Respectful Conduct: Students are expected to treat all members of the university community with respect and to avoid any language or behavior that is inflammatory, insulting, or discriminatory. I will treat each student with respect and expect the same behavior from all students (refer to the “Student Code”).

Reading and Informal Writing Assignments: Complete the reading and writing assignments listed for each day before you come to class that day. Submit all online writing assignments before class begins.

Formal Essay Assignments: For formal essay assignments, you will submit anelectronic version of the completed essay on WebCampus (upload as an attachment). If you have a compelling reason to be late with an assignment, notify me before the due date and make arrangements for submitting the assignment.

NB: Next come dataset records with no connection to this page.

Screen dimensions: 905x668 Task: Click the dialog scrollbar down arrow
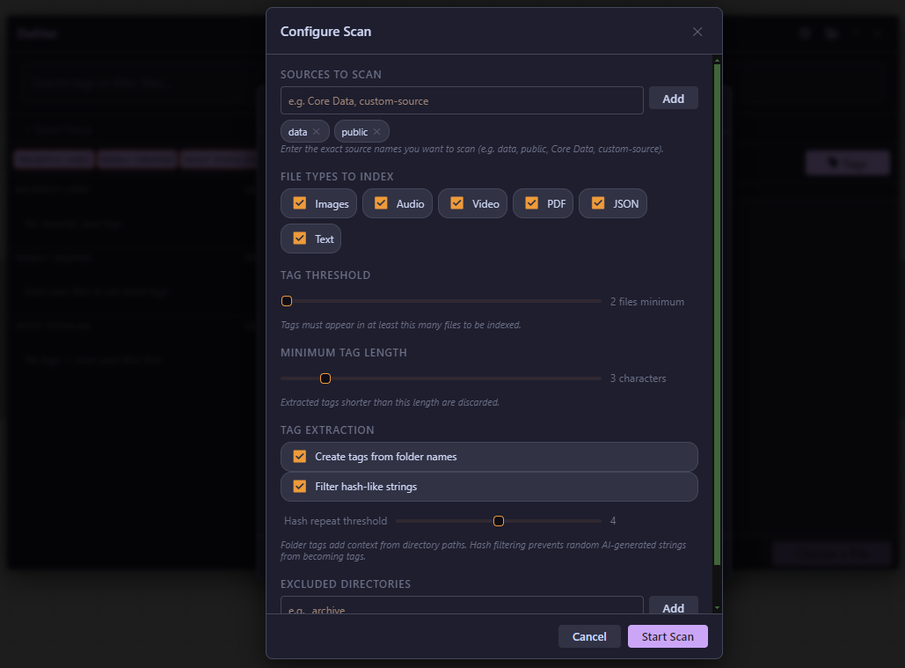pyautogui.click(x=717, y=607)
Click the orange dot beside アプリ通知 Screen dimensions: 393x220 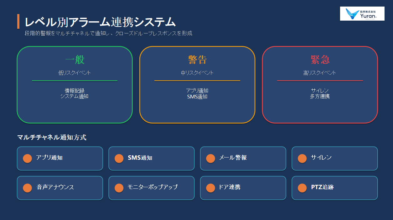[28, 158]
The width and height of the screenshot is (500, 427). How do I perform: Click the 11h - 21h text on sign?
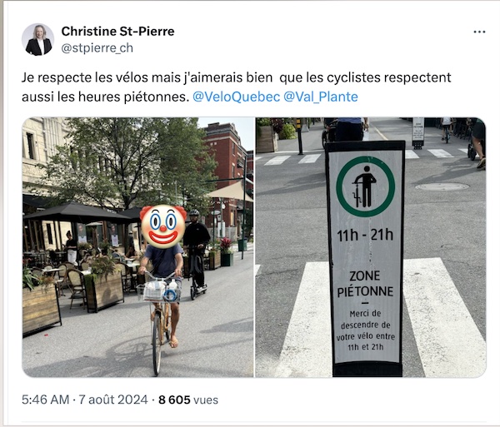pyautogui.click(x=365, y=235)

For other late assignments, I will deduct 10 points from your score for each class period they are late (not to exceed 50 percent of the total score).

Revisions: You will have the option of revising formal graded essay assignments, but must do so within one week after a graded essay is returned to you. You must make significant revisions to the essay in order to receive a higher grade; making only corrections to mechanical and grammatical errors will not raise your grade. When submitting a revised essay, include your original score and a description of the revisions you made and how they have improved the original essay. The grade for the assignment will be an average of the grades on the original and revised essays.

Phones and Laptops: Your responsibility is to contribute to the learning environment in the

classroom and stay focused on class activities, discussions, and exercises. Turn off or silence your

phones before class begins, and use phones and laptops only for course-related activities, such as accessing course readings or taking notes.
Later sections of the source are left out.